Firstly, it's just lazy. It's a convenient excuse to avoid step 1 (thinking about it).
More importantly, your branding (April Update, Construction News, Death and Taxes) is going to take up critical space in your headline and dramatically diminish its impact in the process by pushing the meaningful parts to one side.
The one exception is if you have managed to develop a publication that has such an amazing reputation people will flock to it simply by virtue of its existence. Most likely, you haven't done that.
Step 3 – Don't Try to Be Too Clever
This is tempting, because we've all found an intriguing play on words from time to time that catches our attention.
And a really clever headline might manage to do just that.
But more often than not, trying to be clever with puns or jargon or plays on words is going to confuse people.

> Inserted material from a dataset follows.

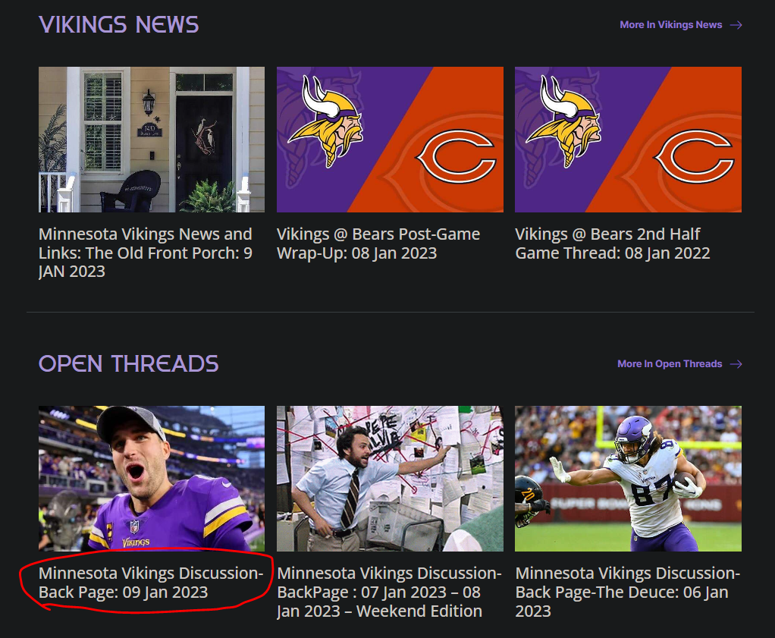The height and width of the screenshot is (638, 775).
Task: Open the More In Vikings News link
Action: click(x=670, y=25)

The result is that they won't know what your article is about and they're not going to waste their time on it.
If people can't understand your headline enough to be interested in the article itself, then they're going to keep scrolling.
Step 4 – Inform and Invite
Most of a law firm's written content is going to be informative for a select group of our potential clients.

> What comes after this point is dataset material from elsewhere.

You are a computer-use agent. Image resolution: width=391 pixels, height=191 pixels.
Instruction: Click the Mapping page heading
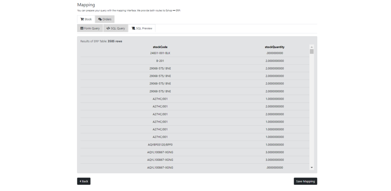coord(86,5)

So when it comes to legal articles, a headline's job is to:
- tell the reader what the article is about (more on that below); and
- invite them to find out more.
Clickbait headlines are an obvious no-no. “The Judge entered the Courtroom, and You'll Never Guess What Happened Next”….
Step 5 – Benefits Not Facts
This one isn't always possible, but you need to appreciate why people might want to read your article.
Generally, most people don't want to be informed – they want outcomes.
So they don't want to know the 19 factors that the Court takes into account when considering costs – they want to know how to avoid an adverse costs order.
They don't care how that new personal injuries legislation works – they want to know how to get more compensation (or how to avoid paying it out).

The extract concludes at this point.